§ **SOURCE PASSAGE**:
= = = = = = =

³¹P spectra demonstrating rapid changes in the Pi signal chemical shift and lineshape due to ischemia. The spectral region showing the Pi signal before (bottom), during (middle), and immediately following (top) the ischemic insult in a typical experiment. The Pi signal widens upon ischemia and narrows following reperfusion indicating alterations in pH. The spectra were collected over 7.6 min (412 excitations, 1.1 s repetition time, 50° nutation angle) and processed with a line-broadening of 7 Hz and zero-filling from 8192 to 16,384 points. The chemical shift was referenced to the PCr signal at −2.5 ppm. The baseline was manually corrected. Pi—inorganic phosphate (intra- and extracellular).

Figure 3

¹³C spectra of hyperpolarized [1-¹³C]pyruvate metabolism in rat brain slices. (a–f) Stacked ¹³C NMR spectra following injection of hyperpolarized [1-¹³C]pyruvate. (a,b) Spectra acquired following the first injection in a control experiment and an ischemia and reperfusion experiment, respectively. (c,d) Spectra acquired following the second injection in a control experiment and an ischemia-reperfusion experiment, respectively. Note the reduced intensity of the [¹³C]bicarbonate signal in d. (e,f) Spectra acquired following the third injection in a control experiment and an ischemia and reperfusion experiment, respectively. Note the recovery of the [¹³C]bicarbonate signal ca. 1.5 h after the ischemia in f. Acquisition parameters: 2.5 ms cardinal-sine frequency-selective pulse, 16,384 time-domain points, 12.5 kHz spectral width. The spectra were acquired in an interleaved manner, with a repetition time (TR) of 4 s between excitations, yielding an 8 s repetition time for each metabolite. The spectra were processed with 5% drift correction, 7 Hz line-broadening, zero-filling from 16,384 to 32,768 points, manual phase and baseline correction, and referenced to the [1-¹³C]pyruvate signal at 171.0 ppm.

= = = = = = =

§ **SOURCE MATERIAL**:
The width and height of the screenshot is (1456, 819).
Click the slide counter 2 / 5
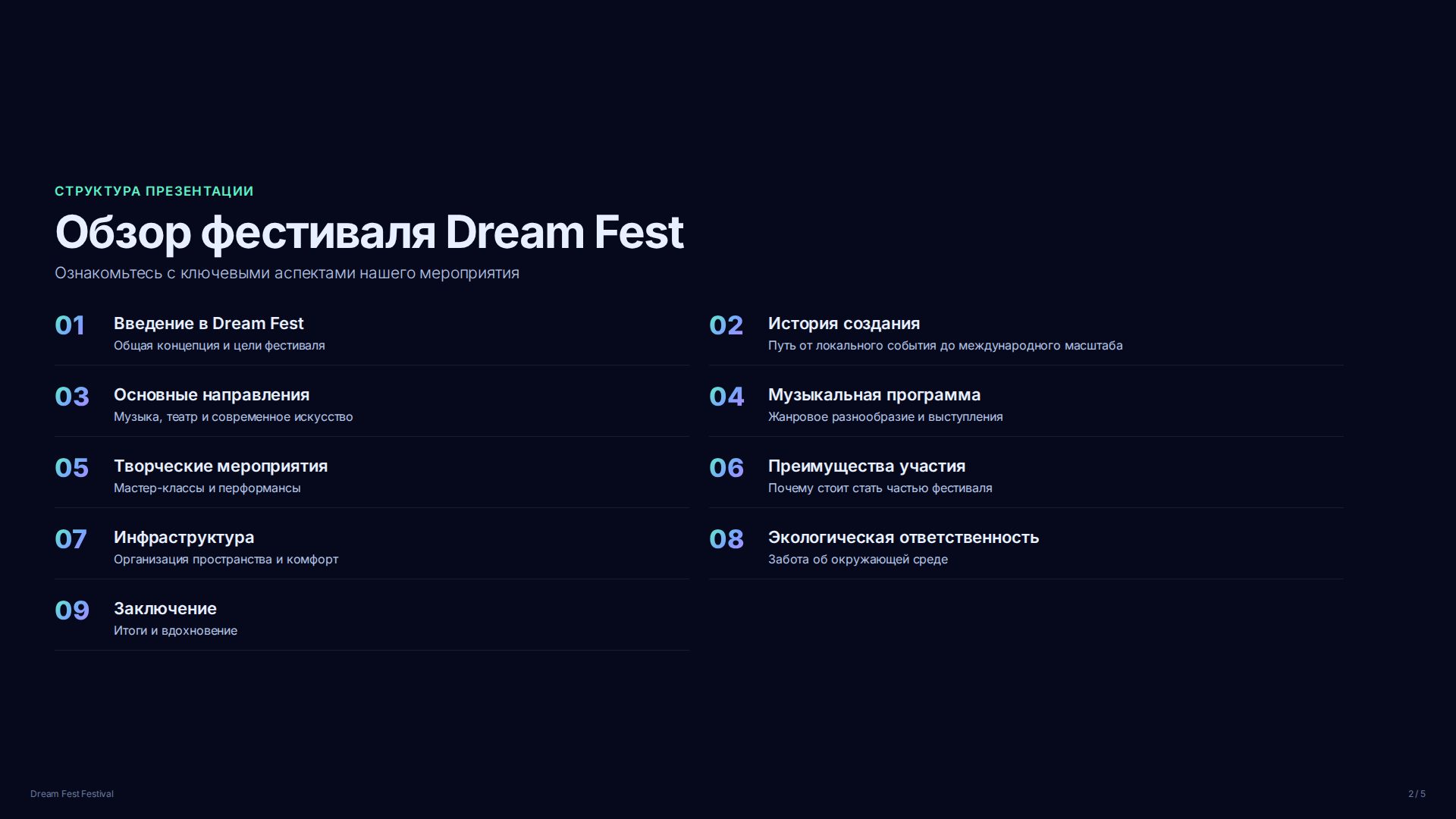click(1417, 794)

= = = = = = =

§ **EXERCISE AIM**:
Reproduce the NMR figure captions above word for word, from start to finish.

§ **EXERCISE RESPONSE**:
³¹P spectra demonstrating rapid changes in the Pi signal chemical shift and lineshape due to ischemia. The spectral region showing the Pi signal before (bottom), during (middle), and immediately following (top) the ischemic insult in a typical experiment. The Pi signal widens upon ischemia and narrows following reperfusion indicating alterations in pH. The spectra were collected over 7.6 min (412 excitations, 1.1 s repetition time, 50° nutation angle) and processed with a line-broadening of 7 Hz and zero-filling from 8192 to 16,384 points. The chemical shift was referenced to the PCr signal at −2.5 ppm. The baseline was manually corrected. Pi—inorganic phosphate (intra- and extracellular).

Figure 3

¹³C spectra of hyperpolarized [1-¹³C]pyruvate metabolism in rat brain slices. (a–f) Stacked ¹³C NMR spectra following injection of hyperpolarized [1-¹³C]pyruvate. (a,b) Spectra acquired following the first injection in a control experiment and an ischemia and reperfusion experiment, respectively. (c,d) Spectra acquired following the second injection in a control experiment and an ischemia-reperfusion experiment, respectively. Note the reduced intensity of the [¹³C]bicarbonate signal in d. (e,f) Spectra acquired following the third injection in a control experiment and an ischemia and reperfusion experiment, respectively. Note the recovery of the [¹³C]bicarbonate signal ca. 1.5 h after the ischemia in f. Acquisition parameters: 2.5 ms cardinal-sine frequency-selective pulse, 16,384 time-domain points, 12.5 kHz spectral width. The spectra were acquired in an interleaved manner, with a repetition time (TR) of 4 s between excitations, yielding an 8 s repetition time for each metabolite. The spectra were processed with 5% drift correction, 7 Hz line-broadening, zero-filling from 16,384 to 32,768 points, manual phase and baseline correction, and referenced to the [1-¹³C]pyruvate signal at 171.0 ppm.